**Activity**:
For this exercise, restate word for word only the lines from the one containing "Open the Itasca" through the last line below. Pictures do not get copied.

---+---

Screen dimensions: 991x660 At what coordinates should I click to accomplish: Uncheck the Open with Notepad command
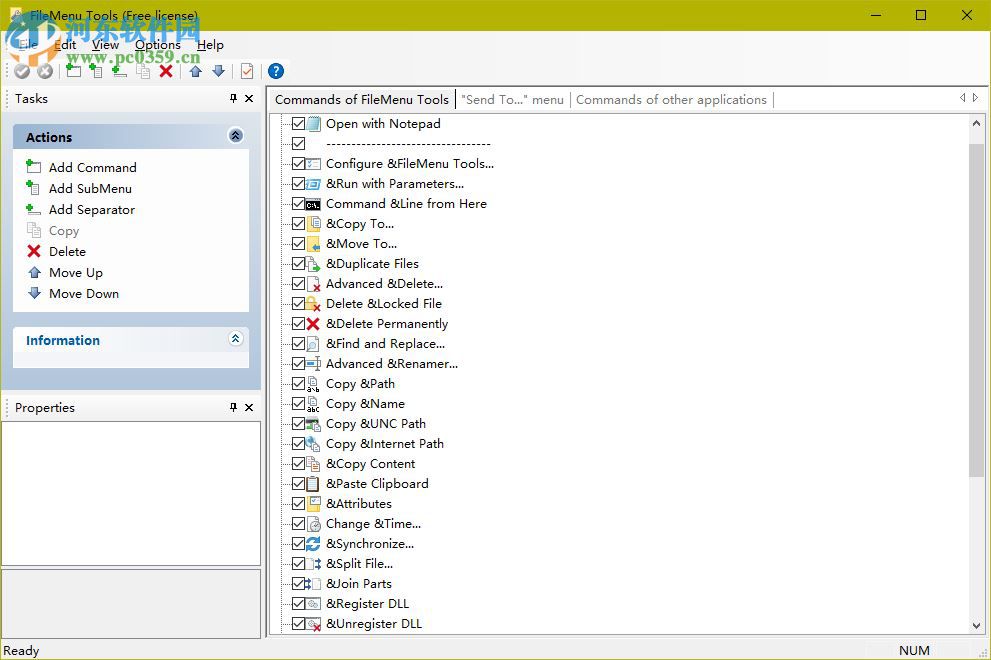pyautogui.click(x=301, y=123)
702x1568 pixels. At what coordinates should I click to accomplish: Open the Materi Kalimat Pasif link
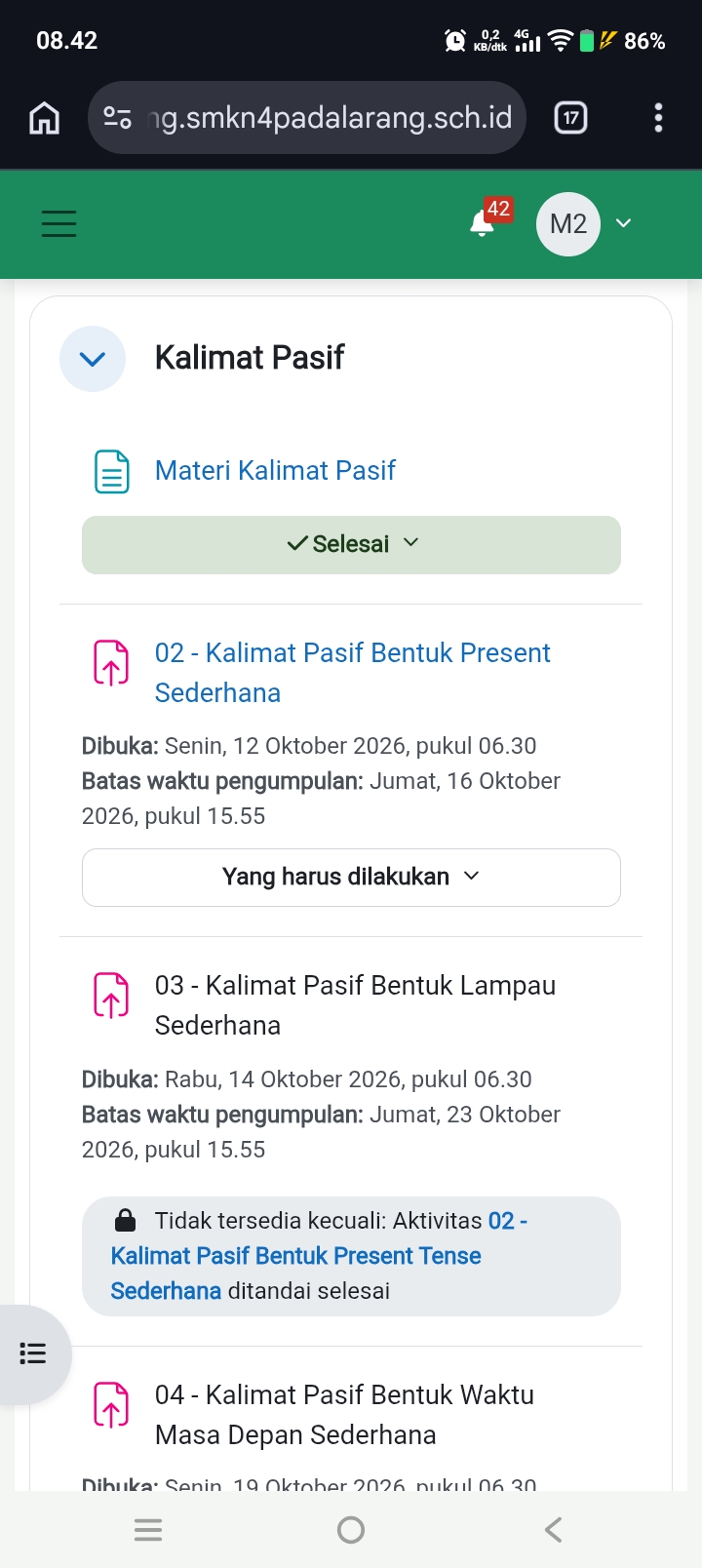[x=275, y=471]
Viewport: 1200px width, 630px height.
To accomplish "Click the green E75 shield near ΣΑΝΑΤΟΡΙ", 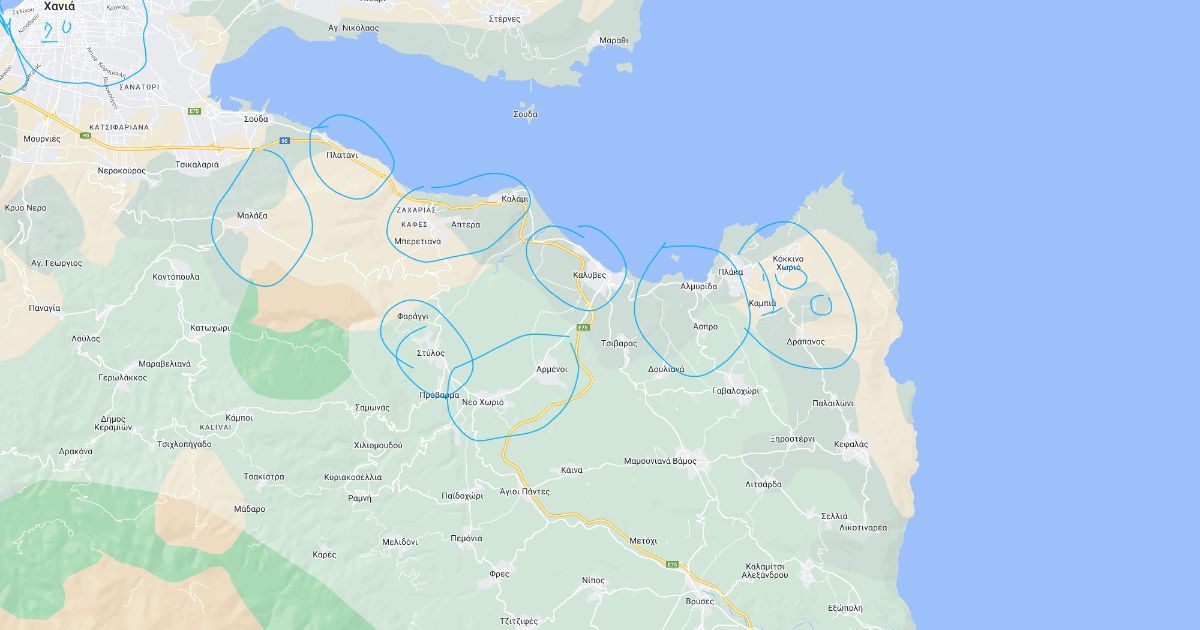I will pos(195,111).
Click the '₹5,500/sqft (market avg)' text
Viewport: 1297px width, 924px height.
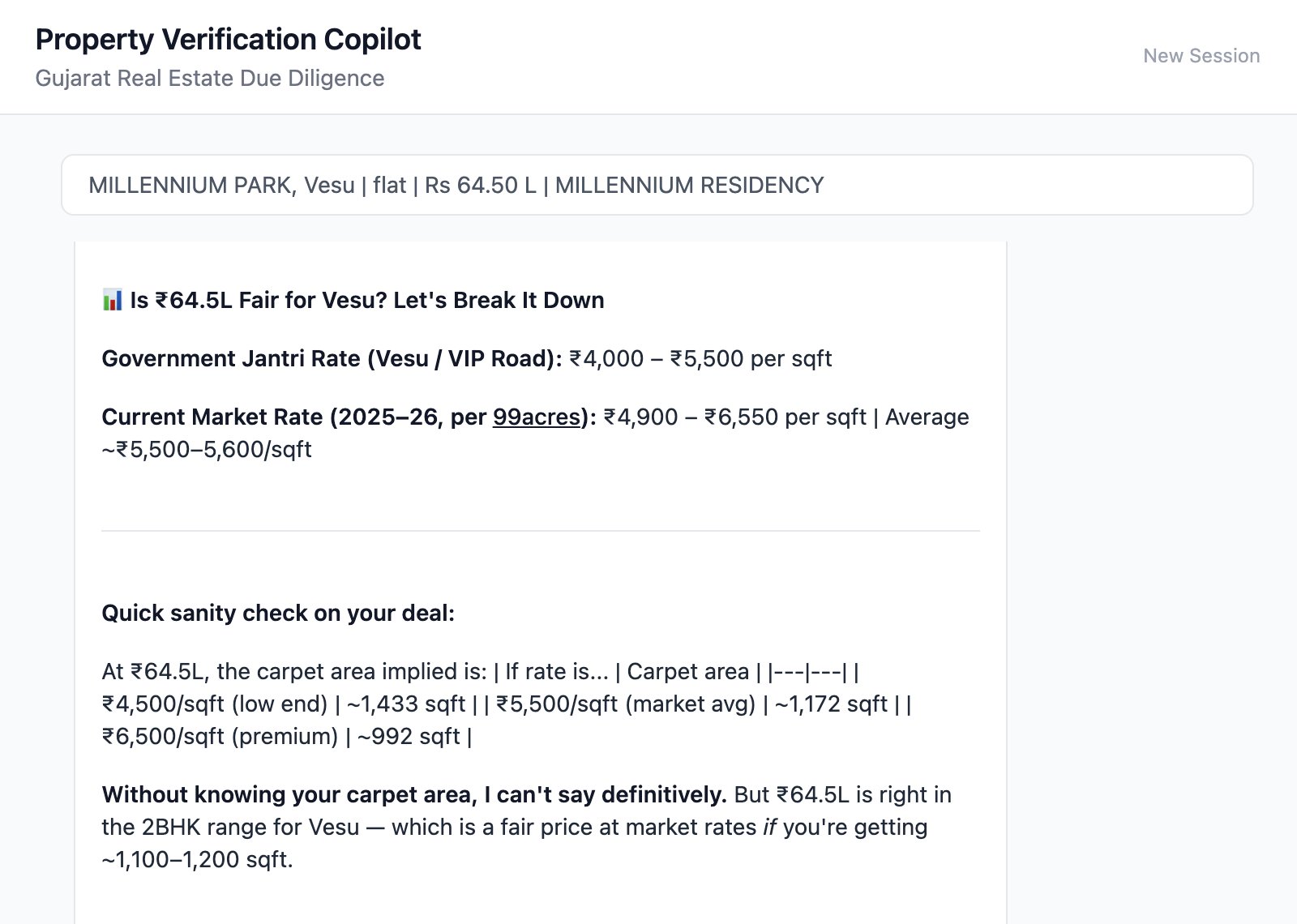tap(626, 704)
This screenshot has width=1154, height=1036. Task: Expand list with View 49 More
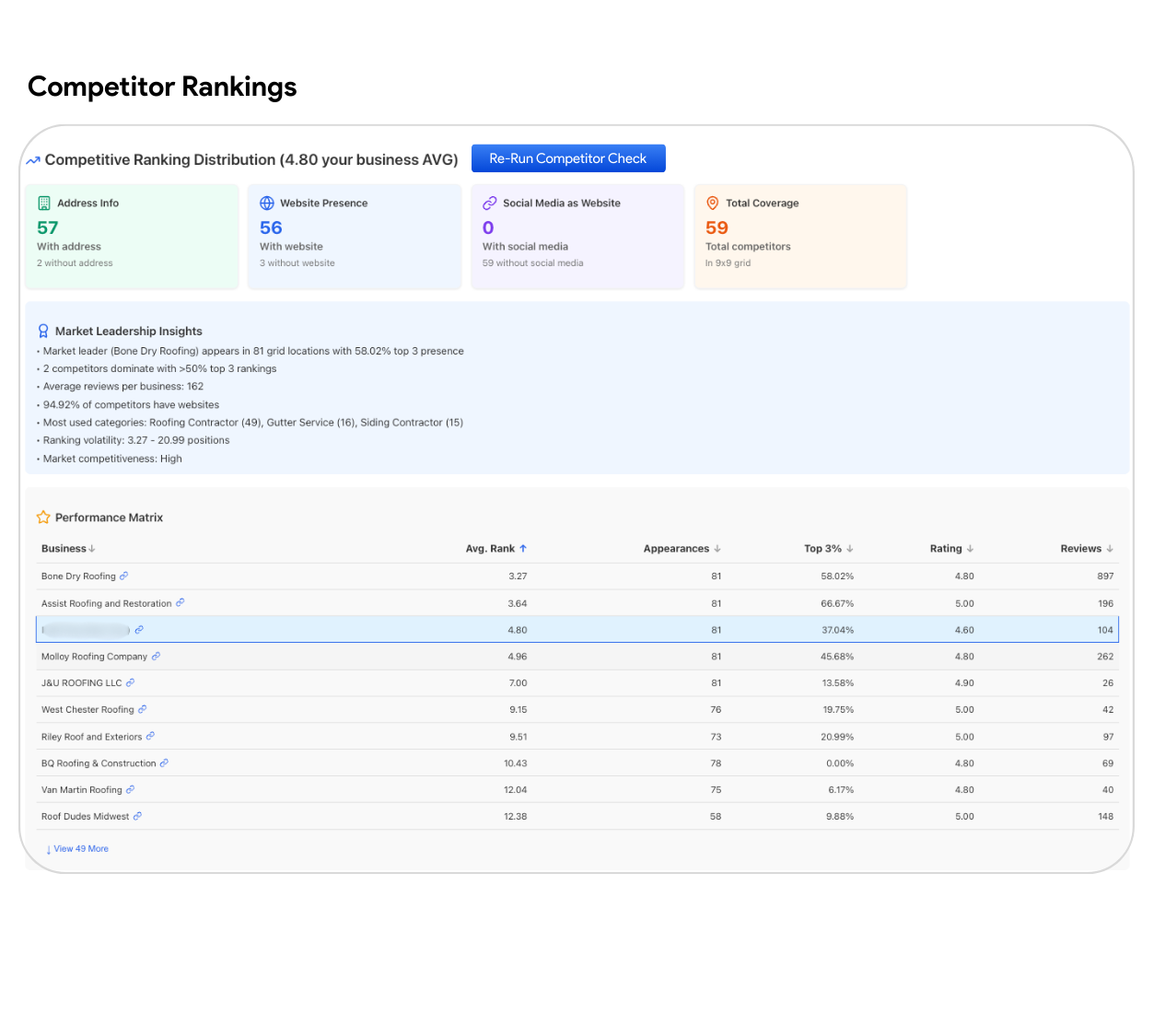78,849
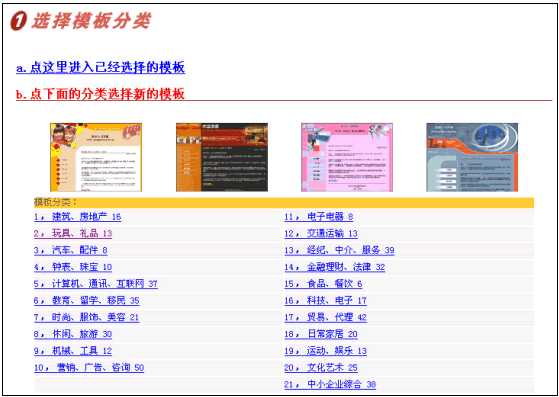Open category 1 建筑、房地产
Viewport: 559px width, 397px height.
point(77,217)
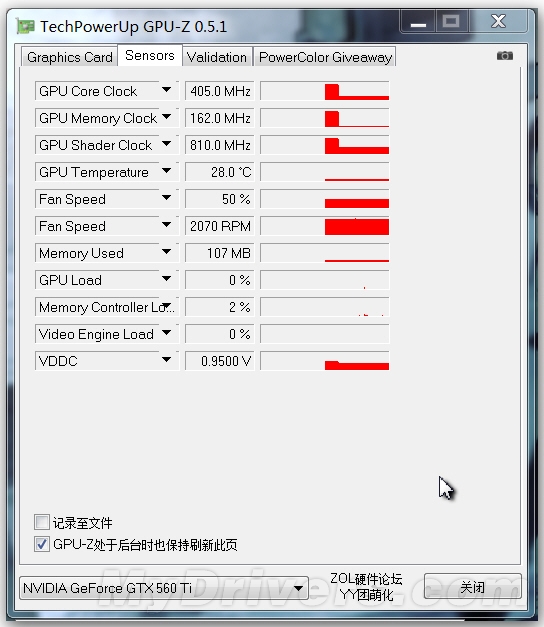Open the Memory Used sensor dropdown
This screenshot has height=627, width=544.
(167, 252)
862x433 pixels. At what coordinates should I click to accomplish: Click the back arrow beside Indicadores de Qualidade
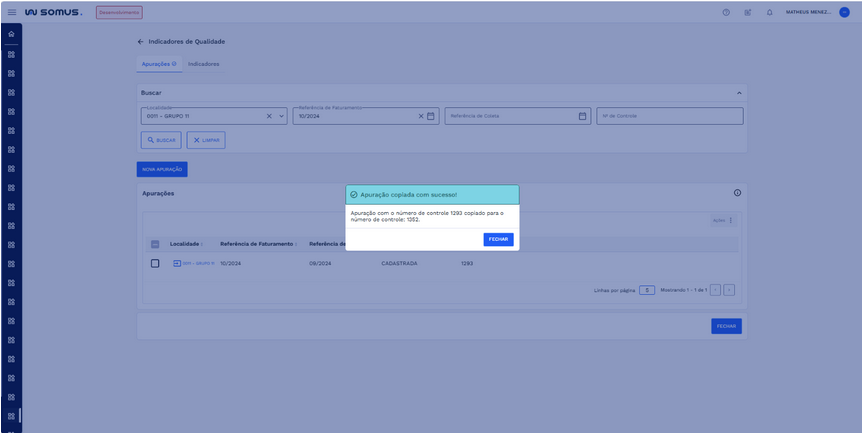(140, 42)
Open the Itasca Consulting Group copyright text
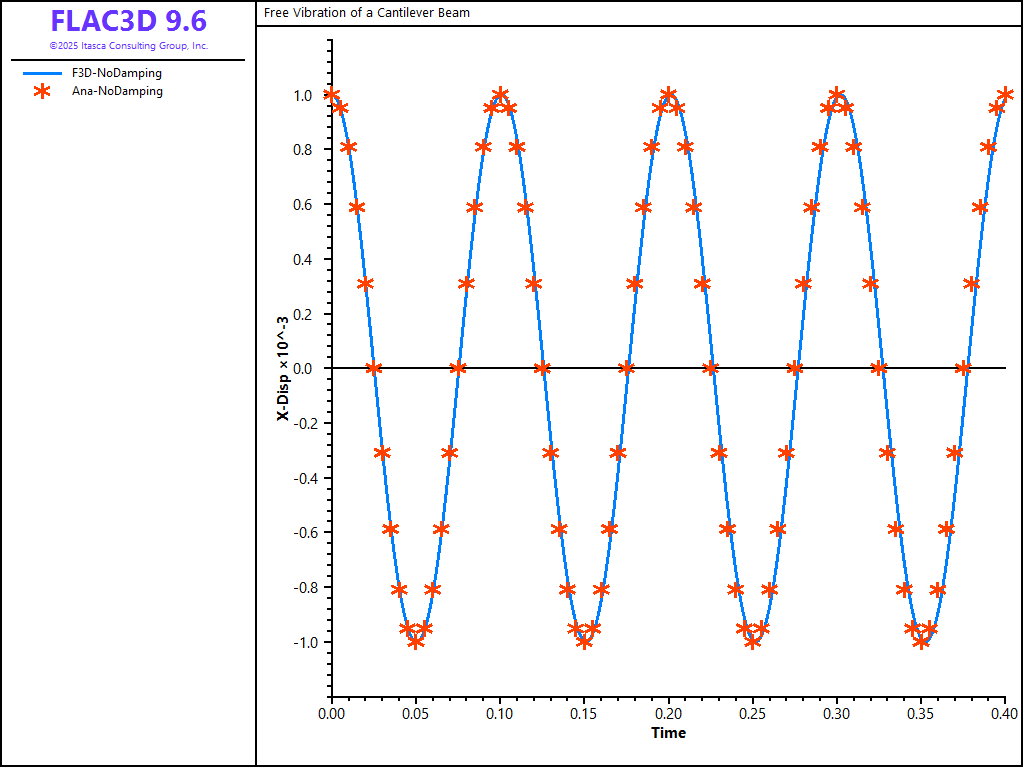 [128, 46]
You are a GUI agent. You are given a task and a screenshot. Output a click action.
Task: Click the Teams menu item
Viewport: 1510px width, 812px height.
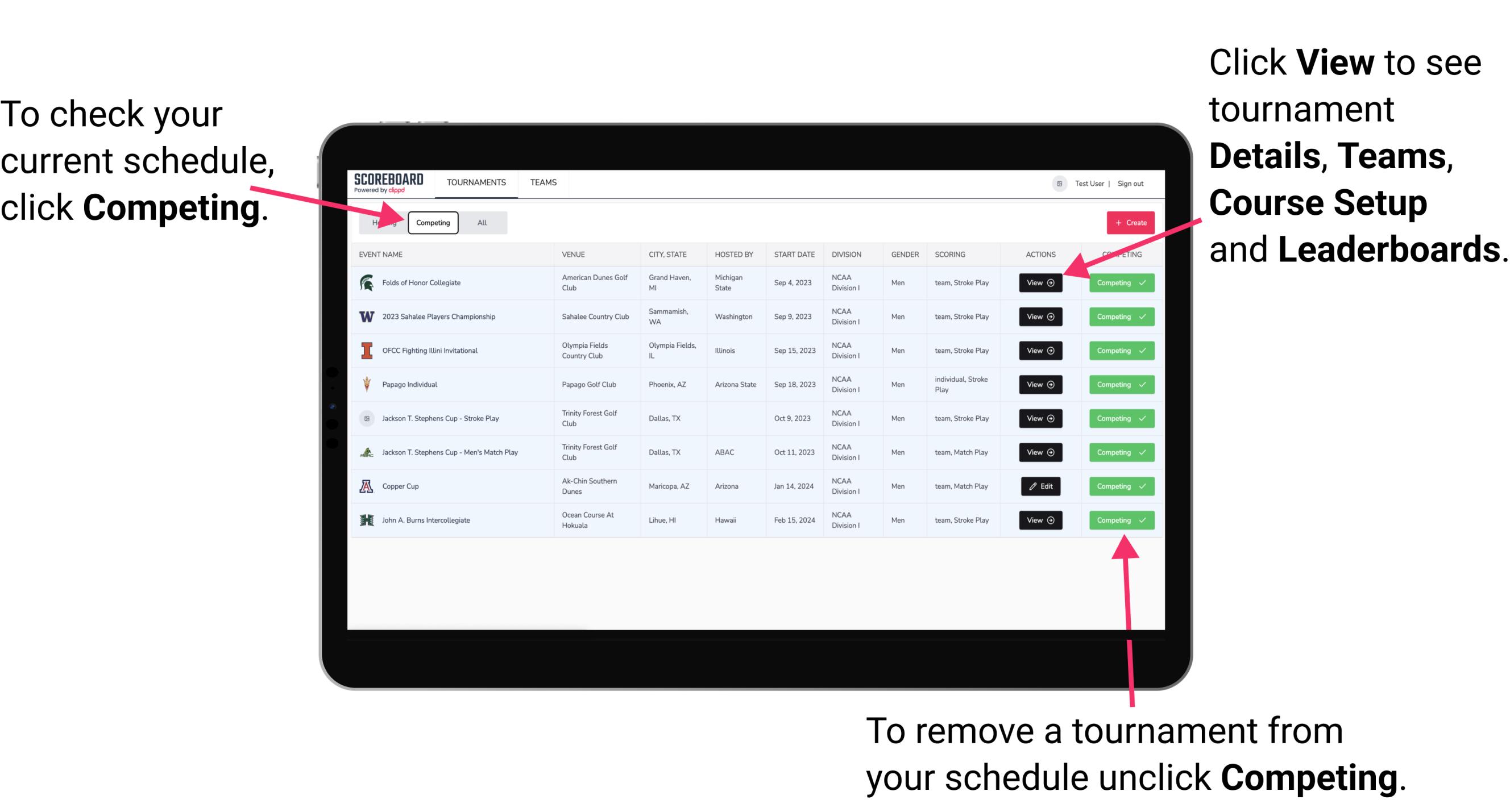(x=543, y=183)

---+---

**Result**:
Open the Itasca Consulting Group copyright text
 [128, 46]
You are a GUI agent. You are given a task and a screenshot. Output a click action.
Task: Click the Teams menu item
Viewport: 1510px width, 812px height.
(x=543, y=183)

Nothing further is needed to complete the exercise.